Counterintelligence operations in the United States began when the Espionage Act of 1917 was used to prosecute German infiltrators and saboteurs during World War I. Today, counterintelligence is applied in the United States as a tool of national security. Due to its global influence, the United States is considered to be the world's greatest target for intelligence operations. Terrorists, tyrants, foreign adversaries, and economic competitors have all been found to engage in "a range of intelligence activities" directed against the United States. Terrorist organizations such as al Qaeda have been found to employ intelligence practices similar to those of foreign powers, and American counterintelligence operations play a significant role in counterterrorism.

===Covert action===
In addition to intelligence gathering, the Central Intelligence Agency is authorized by the National Security Act of 1947 to engage in covert action. Covert action is undertaken to influence conditions in foreign countries without evidence of American involvement. This may include enacting propaganda campaigns, offering support to factions within a country, providing logistical assistance to foreign governments, or disrupting illegal activities. The use of covert action is controversial within the Intelligence Community due to the potential harm to foreign relations and public image, but most individuals involved in American intelligence cite it as an "essential" option to prevent terrorism, drug trafficking, and the proliferation of weapons of mass destruction.

====Examples of covert involvement in regime change====

United States foreign policy also includes covert actions to topple foreign governments that have been opposed to the United States. According to J. Dana Stuster, writing in Foreign Policy, there are seven "confirmed cases" where the U.S. — acting principally through the Central Intelligence Agency (CIA), but sometimes with the support of other parts of the U.S. government, including the Navy and State Department—covertly assisted in the overthrow of a foreign government: Iran in 1953, Guatemala in 1954, Congo in 1960, the Dominican Republic in 1961, South Vietnam in 1963, Brazil in 1964, and Chile in 1973. Stuster states that this list excludes "U.S.-supported insurgencies and failed assassination attempts" such as those directed against Cuba's Fidel Castro, as well as instances where U.S. involvement has been alleged but not proven (such as Syria in 1949).

In 1953, the CIA, working with the British government, initiated Operation Ajax against the Prime Minister of Iran Mohammad Mossadegh who had attempted to nationalize Iran's oil, threatening the interests of the Anglo-Persian Oil Company. This had the effect of restoring and strengthening the authoritarian monarchical reign of Shah Mohammad Reza Pahlavi. In 1957, the CIA and Israeli Mossad aided the Iranian government in establishing its intelligence service, SAVAK, later blamed for the torture and execution of the regime's opponents.

A year later, in Operation PBSuccess, the CIA assisted the local military in toppling the democratically elected left-wing government of Jacobo Árbenz in Guatemala and installing the military dictator Carlos Castillo Armas. The United Fruit Company lobbied for Árbenz's overthrow as his land reforms jeopardized their land holdings in Guatemala, and painted these reforms as a communist threat. The coup triggered a decades long civil war which claimed the lives of an estimated 200,000 people (42,275 individual cases have been documented), mostly through 626 massacres against the Maya population perpetrated by the U.S.-backed Guatemalan military. An independent Historical Clarification Commission found that U.S. corporations and government officials "exercised pressure to maintain the country's archaic and unjust socio-economic structure", and that U.S. military assistance had a "significant bearing on human rights violations during the armed confrontation".

- _Questions on the material_:
A. Answer these about the passage on U.S. intelligence, each on its own line:
(i) Which law was first used to prosecute German infiltrators and saboteurs?
(ii) Which law authorizes the Central Intelligence Agency to engage in covert action?
(iii) Which company lobbied for the overthrow of Jacobo Árbenz?
B. Continue the passage on U.S. intelligence, starting after its final sentence.

- _Dataset section_:
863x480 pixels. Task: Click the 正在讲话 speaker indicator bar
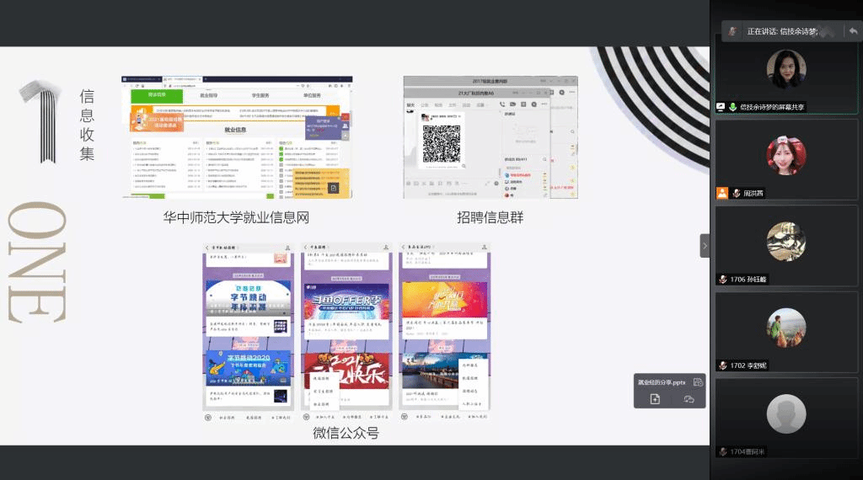pos(784,31)
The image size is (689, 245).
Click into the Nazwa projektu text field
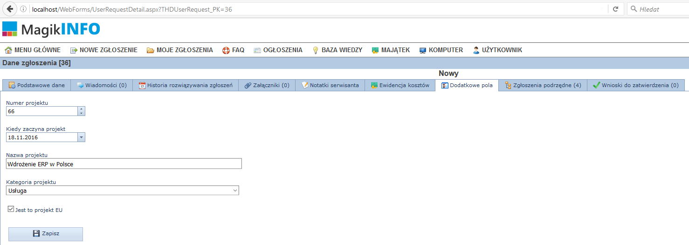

- _Answers for this exercise_:
A.
(i) The Espionage Act of 1917
(ii) The National Security Act of 1947
(iii) The United Fruit Company

B.
During the massacre of at least 500,000 alleged communists in 1960s Indonesia, U.S. government officials encouraged and applauded the mass killings while providing covert assistance to the Indonesian military which helped facilitate them. This included the U.S. Embassy in Jakarta supplying Indonesian forces with lists of up to 5,000 names of suspected members of the Communist Party of Indonesia (PKI), who were subsequently killed in the massacres. In 2001, the CIA attempted to prevent the publication of the State Department volume Foreign Relations of the United States, 1964–1968, which documents the U.S. role in providing covert assistance to the Indonesian military for the express purpose of the extirpation of the PKI. In July 2016, an international panel of judges ruled the killings constitute crimes against humanity, and that the US, along with other Western governments, were complicit in these crimes.

In 1970, the CIA worked with coup-plotters in Chile in the attempted kidnapping of General René Schneider, who was targeted for refusing to participate in a military coup upon the election of Salvador Allende. Schneider was shot in the botched attempt and died three days later. The CIA later paid the group $35,000 for the failed kidnapping.

According to one peer-reviewed study, the U.S. intervened in 81 foreign elections between 1946 and 2000.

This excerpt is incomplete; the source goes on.